Congress sneakily blocked an LGBT rights bill, and the House floor erupted.

Did you catch the drama that unfolded in Washington last night?

GIF via C-SPAN.


The House of Representatives devolved into a chaotic shouting match on May 19, 2016.

Even more than usual.

GIF via C-SPAN.

It all boils down to an amendment to H.R. 4974.

Rep. Sean Patrick Maloney of New York had introduced a proposal that would've protected LGBT employees of federal contractors from being fired because of their sexual orientation or gender identity. The amendment was attached to H.R. 4974, which funds military construction projects and the Veterans Administration.

Although it appeared the measure would pass, a handful of legislators switched their votes at the (very) last minute.

Maloney, who said the legislation had at one point garnered enough "yes" votes to sail through, told CNN that House Majority Leader Kevin McCarthy encouraged lawmakers to change their votes in the final seconds (of an already extended voting session) to block the measure.

House Majority Leader Kevin McCarthy. Photo by Jim Watson/AFP/Getty Images.

The bill was defeated 213 to 212.

At one point, many members started chanting "shame!" to state that the amendment had been blocked unfairly.

GIF via C-SPAN.

"They literally snatched discrimination out of the jaws of equality," Maloney told reporters after the session, accusing McCarthy of "twisting arms" for political gain. "We won this vote."

What happened on the House floor last night is just the latest edition in the backlash we've witnessed against LGBT rights. Judging from the internet's harsh reaction to those flip-flopping lawmakers, however, I certainly would not want to be them right now.




When lawmakers stand in the way of human rights, they usually learn the hard way that it's not OK.

#### [SUPPLIED ENTRIES]
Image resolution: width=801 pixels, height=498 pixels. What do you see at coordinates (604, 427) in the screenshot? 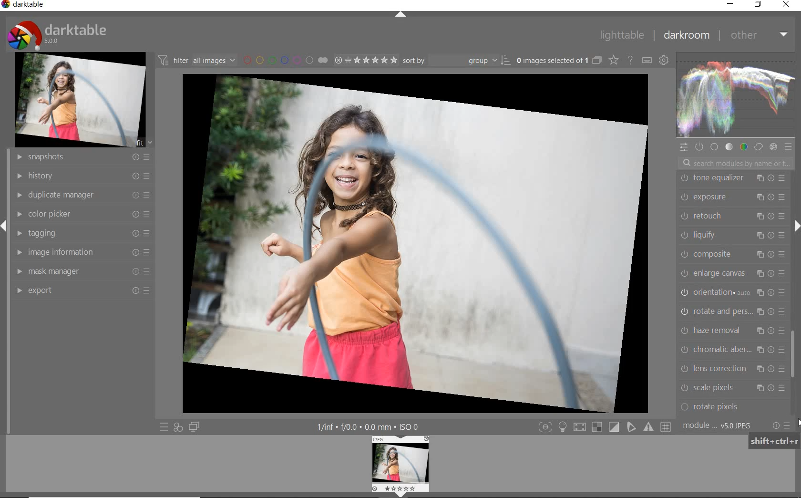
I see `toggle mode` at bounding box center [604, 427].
==
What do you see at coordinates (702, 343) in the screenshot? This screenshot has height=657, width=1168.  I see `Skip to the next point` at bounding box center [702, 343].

#### [EXERCISE OBJECTIVE]
Continue the article about the House vote on the LGBT employment amendment, starting after its final sentence.

#### [SOLVED EXERCISE]
Look at what happened in North Carolina.

North Carolina Gov. Pat McCrory. Photo by Chip Somodevilla/Getty Images.

After legislators there passed the so-called "bathroom bill" — which forced people to use facilities that align with the gender they were assigned at birth, as opposed to the gender they identify as — the Justice Department stepped in to put them in their place. Most Americans agree: McCrory's "bathroom bill" is not the way to go.

And who could forget Indiana's infamous Religious Freedom Restoration Act?

Indiana Gov. Mike Pence. Photo by Aaron P. Bernstein/Getty Images.

When the state decided it was OK for businesses to discriminate against customers based on "religious freedoms," it — surprise! — didn't end well. Not only did massive pushback spur Gov. Mike Pence to scramble in "fixing" the legislation, but Indiana lost at least $60 million in tourism revenue because of it.

North Carolina and Indiana aren't alone, either. When lawmakers go against the grain of human progress, it's usually a losing effort.

Americans tend to prioritize human rights over politics — even when lawmakers haven't gotten the memo yet.

What happened on Thursday — the "twisting [of] arms," the extended voting session, oh, and the whole allowing discrimination thing — is not sitting well with plenty of constituents. Hopefully this time, like so many others, the American people will demand their representatives stand on the right side of history, too.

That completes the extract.